Multi-constituent inhibitory systems with self-organizing properties

具有自组织特性的多成分抑制系统

• 批准号: 1311856
• 负责人: Xiaofeng Ren
• 金额: $ 14.97万
• 依托单位: George Washington University
• 依托单位国家: 美国
• 项目类别: Standard Grant
• 财政年份: 2013
• 资助国家: 美国
• 起止时间: 2013-08-15 至 2017-07-31
• 项目状态: 已结题
• 来源: https://www.nsf.gov/awardsearch/showAward?AWD_ID=1311856&HistoricalAwards=false
• 关键词: Multi; constituent; inhibitory; systems; self

This project investigates several important binary and ternary systems with self-organizing properties, with an emphasis on ternary systems and the longer ranging confinement mechanism through nonlocal interaction or inhibitor variables. One intriguing feature that sets ternary systems apart from binary systems is the triple junction phenomenon. The three constituents of the system may meet at a point in the two dimensional case or at a curve in the three dimensional case. The PI proposes to show the existence of a double bubble assembly pattern, where the triple junction phenomenon occurs in each double bubble. Two novel techniques, restricted perturbation classes and internal variables, will be used in the proof. The second feature in ternary systems is the complexity of the long range interaction manifested in a two by two matrix of parameters. For instance it will be shown that the core-shell pattern appears only if the 2-2 entry is greater than the 1-2 entry of the matrix. When multi-constituent inhibitory systems appear in a curved space, such as a vesicle of lipid membranes, the role played by the Riemann curvature will also be investigated. Patterns and their possible defects will be shown as a balance and compromise of growth, inhibition, and curvature. Exquisitely structured patterns arise in many multi-constituent physical and biological systems as orderly outcomes of self-organization principles. Examples include morphological phases in block copolymers, animal coats, and skin pigmentation. Common in these pattern-forming systems is that a deviation from homogeneity has a strong positive feedback on its further increase. On its own, it would lead to an unlimited increase and spreading. Pattern formation requires in addition a longer ranging confinement of the locally self-enhancing process. This project derives geometrical patterns from self-organization principles in various binary and ternary physical and biological systems. Analysis of these geometric structures is a fundamental step in understanding the mechanical, optical, electrical, ionic, barrier and other properties of these systems. This project supports a culturally diverse environment that fosters critical and independent thinking both in classroom and research settings in the ethnically diverse metropolitan area of Washington, DC. It produces mathematics of depth and beauty, and offers profound insights into the natural world.

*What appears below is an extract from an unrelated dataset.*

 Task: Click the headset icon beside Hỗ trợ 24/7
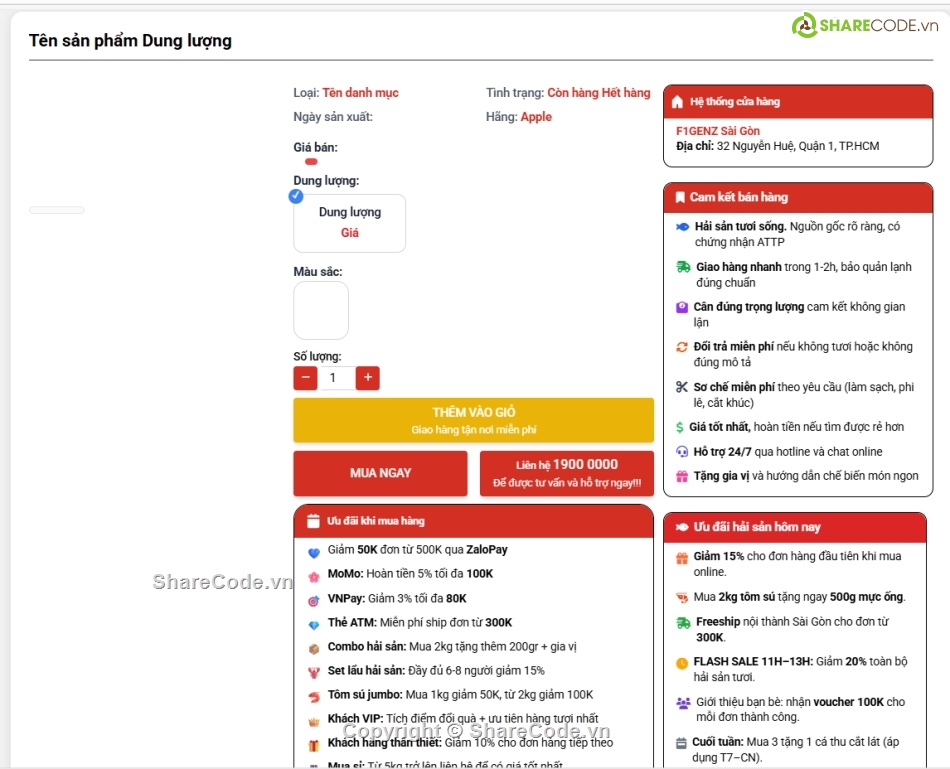[x=682, y=452]
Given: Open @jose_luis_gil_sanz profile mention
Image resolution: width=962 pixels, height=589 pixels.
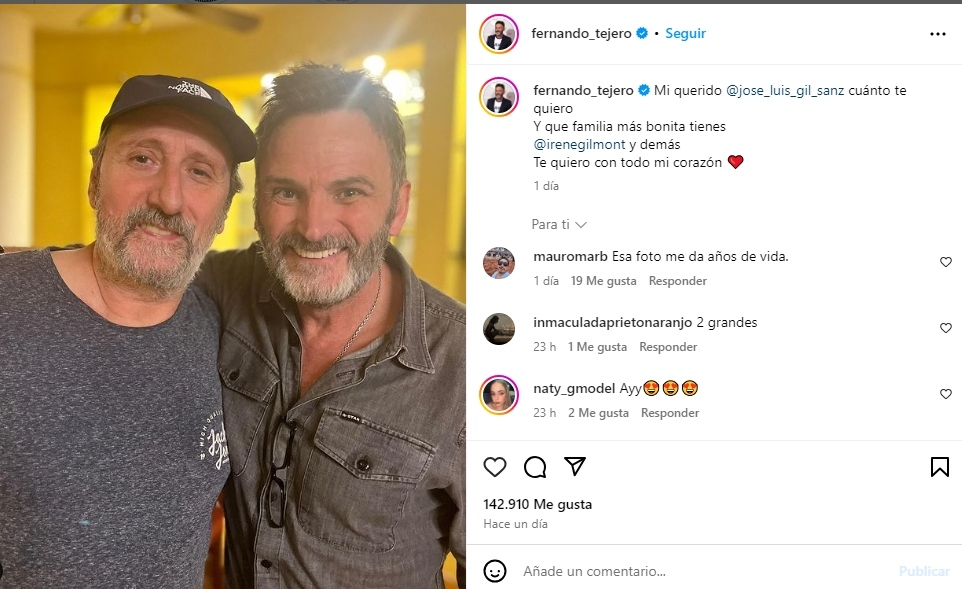Looking at the screenshot, I should pos(787,90).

该项目研究了几个重要的二元和三元系统的自组织特性，重点是三元系统和更长范围的限制机制，通过非局部相互作用或抑制剂变量。三元体系与二元体系的一个有趣的区别是三元结现象。系统的三个组成部分可以在二维情况下在一点处相遇，或者在三维情况下在一条曲线处相遇。PI建议显示双气泡组装模式的存在，其中在每个双气泡中发生三重连接现象。两个新的技术，限制扰动类和内部变量，将用于证明。三元体系的第二个特征是长程相互作用的复杂性，表现在二乘二的参数矩阵中。例如，它将表明，只有当矩阵的2-2项大于1-2项时，核壳模式才会出现。当多组分抑制系统出现在一个弯曲的空间，如脂膜囊泡，黎曼曲率所发挥的作用也将被调查。模式及其可能的缺陷将显示为生长，抑制和曲率的平衡和妥协。在许多多成分的物理和生物系统中，作为自组织原理的有序结果，出现了结构精美的模式。实例包括嵌段共聚物中的形态相、动物皮毛和皮肤色素沉着。这些模式形成系统的共同点是，偏离均匀性会对进一步增加产生强烈的正反馈。它本身会导致无限的增长和蔓延。图案形成还需要局部自增强过程的更长范围的限制。这个项目从各种二元和三元物理和生物系统的自组织原理中推导出几何图案。分析这些几何结构是理解这些系统的机械、光学、电学、离子、势垒和其他性质的基本步骤。这个项目支持一个文化多样的环境，促进批判性和独立思考，无论是在课堂上和研究设置在种族多元化的大都会地区的华盛顿，DC。 它产生了深度和美丽的数学，并提供了对自然世界的深刻见解。